On November 16, 2016, Defendant was indicted on two counts of knowingly and intentionally distributing methamphetamine in violation of 21 U.S.C. §§ 841(a)(1), 841(b)(1)(B)(viii), and one count of felon in possession of a firearm in violation of 21 U.S.C. §§ 922(g)(1), 924(a)(2). (ECF No. 1). On February 2, 2017, Defendant appeared with appointed counsel before the U.S. Magistrate Judge Erin L. Setser who recommended the district court accept Defendant's proffered plea of guilty to Count III (violation of §§ 922(g) and 924(a)(1)) and tentatively approve Defendant's written plea agreement. (ECF No. 15). United States District Judge Timothy L. Brooks adopted the Report and Recommendation on February 3, 2017. (ECF No. 16). On June 14, 2017, Defendant appeared for sentencing before U.S. District Judge Robert T. Dawson at which time the Court accepted Defendant's plea agreement and sentenced Defendant as an armed career criminal to 188 months' imprisonment. See 21 U.S.C. § 924(e)(1); (ECF No. 30).

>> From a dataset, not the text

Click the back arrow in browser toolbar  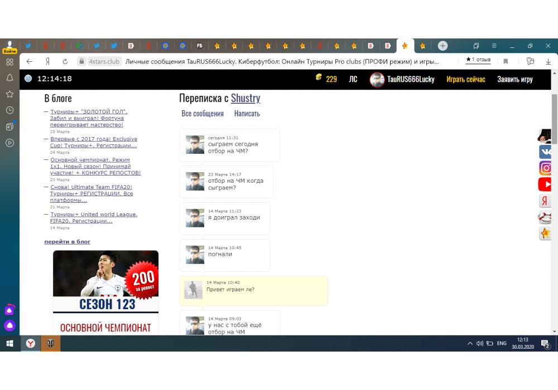click(30, 61)
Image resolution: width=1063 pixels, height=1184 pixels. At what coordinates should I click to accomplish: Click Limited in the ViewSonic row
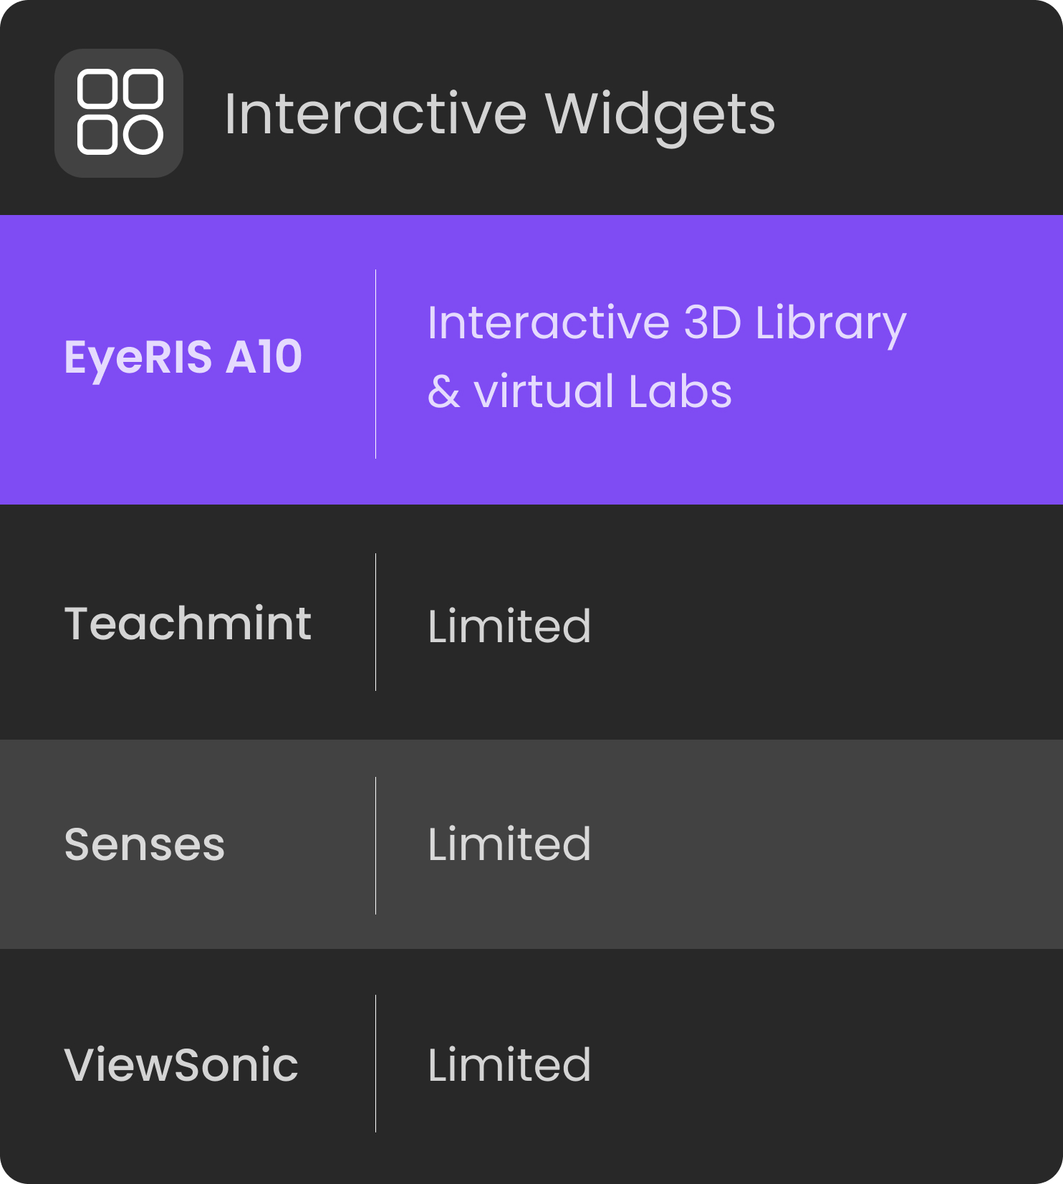(509, 1064)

On June 26, 2017, Defendant appealed his conviction and sentence to the Court of Appeals for the Eighth Circuit, arguing that two of his prior felony convictions - first-degree terroristic threatening and second-degree battery - should not be counted as violent felonies under 21 U.S.C. § 924(e)(1), the Armed Career Criminal Act ("ACCA"), for purposes of sentencing. (ECF No. 33). After a de novo review, Defendant's sentence was affirmed on July 23, 2018. (ECF No. 41). Defendant subsequently filed a Petition for Writ of Certiorari which was granted, and the U.S. Supreme Court, on May 13, 2019, vacated the decision of the circuit court and remanded for further consideration. (ECF No. 45). On remand, the Court of Appeals considered Defendant's ACCA argument a second time, once again affirming Defendant's sentence on July 2, 2019. (ECF No. 46). A second Petition for Writ of Certiorari was denied by the Supreme Court. (ECF No. 50).
On March 22, 2021, Defendant filed the instant pro se Motion to Vacate under 28 U.S.C. § 2255, asserting two grounds for relief. First, Defendant says his 2017 "guilty plea is invalid as it was entered unknowingly and unintelligently," citing the United States Supreme Court's decision in Rehaif v. United States, 139 S.Ct. 2191 (2019) ("Rehaif"). Second, Defendant alleges that, at the time of sentencing, the district court did not consider the "question of jury unanimity" and thus, did not "properly apply the divisibility analysis as prescribed in Mathis. . . ." Defendant's reference is to the Supreme Court's decision in Mathis v. United States, 136 S.Ct. 2243 (2016).
The Government responds that Defendant's first ground for relief pursuant to Rehaif isprocedurally defaulted and that Defendant cannot establish actual innocence; alternatively, the Government argues counsel's performance was not constitutionally deficient under the test employed by Strickland v. Washington, 466 U.S. 668, 687 (1984). With respect to Defendant's second ground for relief, the Government points out that the divisibility analysis and/or jury unanimity was an inherent part of Defendant's appeals' process and cannot now be re-litigated under § 2255.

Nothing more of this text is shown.